Today I received the Power Distribution Module (with the built-in 5V/12V BEC) — that means I’m all set to get the plane ready for its maiden flight!

Here’s a run down of the things I’ve done today:

  • Added the landing gear. Wasn’t going to do this at first, but this would be perfect for full autonomy — I can now set it up to takeoff on its own, without even me having to hand-launch it!
  • Calibrated the ESCs. To do this, I had to fashion a Y-cable that connects both motor control signals to a single servo lead that I plug into the flight controller. Tested, and it worked perfectly. Motors are now both in perfect sync.
  • Connected the Power Distribution Module to the ESCs and the flight controller. I’m using the Pixhawk power module (which has a built-in 5V BEC that I’m using solely for the flight controller). This feeds the current and voltage metered data to the flight controller for monitoring. All other electronics are being powered by the BEC on the power distribution module.

Landing gear

Internal wiring

Power Distribution Module

All that remains now is to connect the camera & on-screen display up — and put together the Li-Ion battery pack (this is going to be a massive 23,000mAh 4S pack that weighs over 1kg). Should keep it in the air for several hours.

Update (March 23 & 24)

Today I:

  • Setup Bluetooth telemetry using this excellent guide.
  • Connected and installed the LEDs on the underside of the wings so that I can spot the plane in the dark. Right = green, Left = red. Nice and bright! They’re being fed 12V from the power distribution board.

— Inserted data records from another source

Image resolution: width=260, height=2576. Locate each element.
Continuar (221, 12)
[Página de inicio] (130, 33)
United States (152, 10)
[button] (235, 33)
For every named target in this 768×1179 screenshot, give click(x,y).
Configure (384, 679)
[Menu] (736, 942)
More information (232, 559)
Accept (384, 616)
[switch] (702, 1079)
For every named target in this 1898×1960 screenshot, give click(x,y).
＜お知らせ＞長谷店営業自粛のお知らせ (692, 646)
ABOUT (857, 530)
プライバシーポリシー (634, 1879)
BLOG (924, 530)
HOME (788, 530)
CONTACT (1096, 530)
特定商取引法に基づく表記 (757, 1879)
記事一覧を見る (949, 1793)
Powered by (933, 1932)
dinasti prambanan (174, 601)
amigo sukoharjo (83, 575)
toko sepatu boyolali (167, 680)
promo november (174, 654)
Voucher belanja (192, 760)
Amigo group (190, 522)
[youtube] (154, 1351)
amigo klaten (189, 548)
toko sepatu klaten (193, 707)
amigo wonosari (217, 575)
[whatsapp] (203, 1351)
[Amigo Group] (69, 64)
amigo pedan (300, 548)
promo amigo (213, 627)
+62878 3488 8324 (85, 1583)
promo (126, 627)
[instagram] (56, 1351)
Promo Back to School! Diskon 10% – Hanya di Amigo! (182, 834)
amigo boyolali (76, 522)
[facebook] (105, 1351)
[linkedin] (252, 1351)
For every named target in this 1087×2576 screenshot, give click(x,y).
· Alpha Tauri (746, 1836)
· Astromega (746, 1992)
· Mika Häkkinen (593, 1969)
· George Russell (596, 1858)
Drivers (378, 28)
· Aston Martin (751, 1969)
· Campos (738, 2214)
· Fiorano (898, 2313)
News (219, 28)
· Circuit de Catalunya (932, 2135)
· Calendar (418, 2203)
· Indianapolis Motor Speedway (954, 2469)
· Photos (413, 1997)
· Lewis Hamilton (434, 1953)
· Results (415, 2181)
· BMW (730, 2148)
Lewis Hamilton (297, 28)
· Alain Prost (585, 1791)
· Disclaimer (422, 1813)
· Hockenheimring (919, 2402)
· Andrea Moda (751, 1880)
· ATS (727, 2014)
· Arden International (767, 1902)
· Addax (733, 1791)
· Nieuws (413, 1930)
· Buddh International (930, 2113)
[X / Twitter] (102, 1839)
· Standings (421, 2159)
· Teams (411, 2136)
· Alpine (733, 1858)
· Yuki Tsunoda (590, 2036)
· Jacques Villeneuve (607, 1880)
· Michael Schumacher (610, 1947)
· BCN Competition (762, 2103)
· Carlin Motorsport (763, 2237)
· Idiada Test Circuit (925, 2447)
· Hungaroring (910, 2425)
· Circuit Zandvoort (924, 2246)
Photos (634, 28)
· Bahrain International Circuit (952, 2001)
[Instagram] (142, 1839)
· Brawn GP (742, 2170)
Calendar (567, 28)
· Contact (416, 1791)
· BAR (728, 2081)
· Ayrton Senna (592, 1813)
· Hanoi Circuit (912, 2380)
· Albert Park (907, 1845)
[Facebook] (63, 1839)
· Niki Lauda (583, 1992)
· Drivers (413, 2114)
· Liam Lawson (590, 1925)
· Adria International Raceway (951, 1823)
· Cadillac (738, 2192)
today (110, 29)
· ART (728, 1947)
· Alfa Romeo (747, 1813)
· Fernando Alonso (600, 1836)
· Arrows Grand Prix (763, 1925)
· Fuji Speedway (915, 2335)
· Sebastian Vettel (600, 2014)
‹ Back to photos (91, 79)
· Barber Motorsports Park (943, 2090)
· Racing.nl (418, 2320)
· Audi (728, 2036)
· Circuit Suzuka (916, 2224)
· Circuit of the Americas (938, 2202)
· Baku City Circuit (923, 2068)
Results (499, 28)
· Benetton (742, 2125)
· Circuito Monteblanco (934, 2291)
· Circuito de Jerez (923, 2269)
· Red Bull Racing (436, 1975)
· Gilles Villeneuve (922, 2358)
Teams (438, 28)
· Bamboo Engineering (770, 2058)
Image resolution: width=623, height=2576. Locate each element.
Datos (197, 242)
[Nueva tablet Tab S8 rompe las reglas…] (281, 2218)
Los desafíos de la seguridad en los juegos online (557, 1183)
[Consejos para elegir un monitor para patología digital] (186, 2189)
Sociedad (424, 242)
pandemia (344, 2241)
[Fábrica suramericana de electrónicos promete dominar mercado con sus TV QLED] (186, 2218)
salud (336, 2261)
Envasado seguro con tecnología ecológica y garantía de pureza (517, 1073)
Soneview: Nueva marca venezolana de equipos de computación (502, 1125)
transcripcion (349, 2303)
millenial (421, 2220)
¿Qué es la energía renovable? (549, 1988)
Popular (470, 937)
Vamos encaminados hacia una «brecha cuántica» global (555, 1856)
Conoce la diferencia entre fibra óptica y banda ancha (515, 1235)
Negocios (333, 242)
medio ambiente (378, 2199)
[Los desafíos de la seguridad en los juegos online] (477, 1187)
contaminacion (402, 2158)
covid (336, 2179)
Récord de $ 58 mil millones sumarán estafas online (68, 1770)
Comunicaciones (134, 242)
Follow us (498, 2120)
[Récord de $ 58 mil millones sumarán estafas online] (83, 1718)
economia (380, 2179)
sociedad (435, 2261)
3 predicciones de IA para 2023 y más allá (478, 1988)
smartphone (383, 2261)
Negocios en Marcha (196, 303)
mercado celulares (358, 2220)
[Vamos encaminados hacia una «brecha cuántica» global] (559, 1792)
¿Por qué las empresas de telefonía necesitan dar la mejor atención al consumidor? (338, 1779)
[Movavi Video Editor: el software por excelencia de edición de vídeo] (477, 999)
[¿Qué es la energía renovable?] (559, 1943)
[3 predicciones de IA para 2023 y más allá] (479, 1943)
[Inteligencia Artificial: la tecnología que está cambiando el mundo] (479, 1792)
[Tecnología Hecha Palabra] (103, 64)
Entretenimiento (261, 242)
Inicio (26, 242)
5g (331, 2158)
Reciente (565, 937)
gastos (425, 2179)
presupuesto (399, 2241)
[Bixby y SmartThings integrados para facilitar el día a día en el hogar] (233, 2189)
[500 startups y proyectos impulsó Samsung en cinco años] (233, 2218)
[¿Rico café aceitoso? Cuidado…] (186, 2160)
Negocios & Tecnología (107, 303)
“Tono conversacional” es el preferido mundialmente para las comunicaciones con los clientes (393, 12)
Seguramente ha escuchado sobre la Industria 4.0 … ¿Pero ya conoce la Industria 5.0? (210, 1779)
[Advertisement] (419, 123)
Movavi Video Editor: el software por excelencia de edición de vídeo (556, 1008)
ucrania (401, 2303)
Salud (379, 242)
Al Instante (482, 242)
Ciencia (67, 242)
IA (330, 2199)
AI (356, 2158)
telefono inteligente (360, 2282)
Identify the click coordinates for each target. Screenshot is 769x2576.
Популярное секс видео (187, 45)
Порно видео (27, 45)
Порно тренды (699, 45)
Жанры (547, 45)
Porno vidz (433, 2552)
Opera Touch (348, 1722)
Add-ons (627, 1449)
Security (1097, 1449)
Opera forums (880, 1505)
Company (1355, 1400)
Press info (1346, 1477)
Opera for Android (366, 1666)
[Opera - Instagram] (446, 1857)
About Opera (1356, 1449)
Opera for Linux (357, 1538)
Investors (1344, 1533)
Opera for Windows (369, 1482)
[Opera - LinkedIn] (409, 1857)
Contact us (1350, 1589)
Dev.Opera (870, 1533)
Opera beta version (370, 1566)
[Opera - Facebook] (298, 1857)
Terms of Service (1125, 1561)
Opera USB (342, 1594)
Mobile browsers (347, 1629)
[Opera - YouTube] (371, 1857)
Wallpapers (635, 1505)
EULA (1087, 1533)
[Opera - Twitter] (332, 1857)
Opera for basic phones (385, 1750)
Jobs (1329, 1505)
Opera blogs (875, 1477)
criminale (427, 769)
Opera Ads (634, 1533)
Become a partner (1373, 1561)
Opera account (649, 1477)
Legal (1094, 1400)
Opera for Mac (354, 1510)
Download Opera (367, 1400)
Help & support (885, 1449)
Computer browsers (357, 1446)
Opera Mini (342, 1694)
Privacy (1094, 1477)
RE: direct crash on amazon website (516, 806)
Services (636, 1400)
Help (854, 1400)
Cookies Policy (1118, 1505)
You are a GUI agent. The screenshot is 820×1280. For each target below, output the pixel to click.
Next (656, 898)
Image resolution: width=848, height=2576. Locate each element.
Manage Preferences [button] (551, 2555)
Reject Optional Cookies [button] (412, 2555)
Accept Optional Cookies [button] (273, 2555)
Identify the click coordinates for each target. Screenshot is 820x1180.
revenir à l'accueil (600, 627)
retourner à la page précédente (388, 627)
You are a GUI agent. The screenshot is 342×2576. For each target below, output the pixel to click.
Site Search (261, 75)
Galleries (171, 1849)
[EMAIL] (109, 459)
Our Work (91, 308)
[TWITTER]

I was not able to get the servo outputs of the Pixracer to work. I opened several support requests but to no avail. Looks like I just got a faulty Pixracer. The issue is that the servo outputs are supposed to reflect the RC inputs when the vehicle is ARMed and set to MANUAL mode. They don’t. Even the MAVlink messages show the purported servo outputs correctly, but I just get 0 on the outputs. I hooked up an Arduino to Channel 1 of the servo outputs to verify, and confirmed the 0 reading.

Expected servo output:

Expected servo output

Actual servo output:

Actual servo output

A whole lotta nothingness! Of course, without servo outputs the plane can’t fly. That means I’ll have to get the Pixracer replaced (and God knows how long that’s going to take to happen). In the mean time, I’m going to have to fallback to whatever flight controller I have handy — which means the APM2.8. It’s my last hope. Will have to replace all of the Pixracer connectors with the APM connectors and try again 😫

Update (19 Apr): I’ve been spending the past 2 weeks preparing for technical interviews at various companies. I’ll have a more in-depth post on this in the near future, but for now I’ve had little time for anything else. I plan on resuming this project in the first week of May.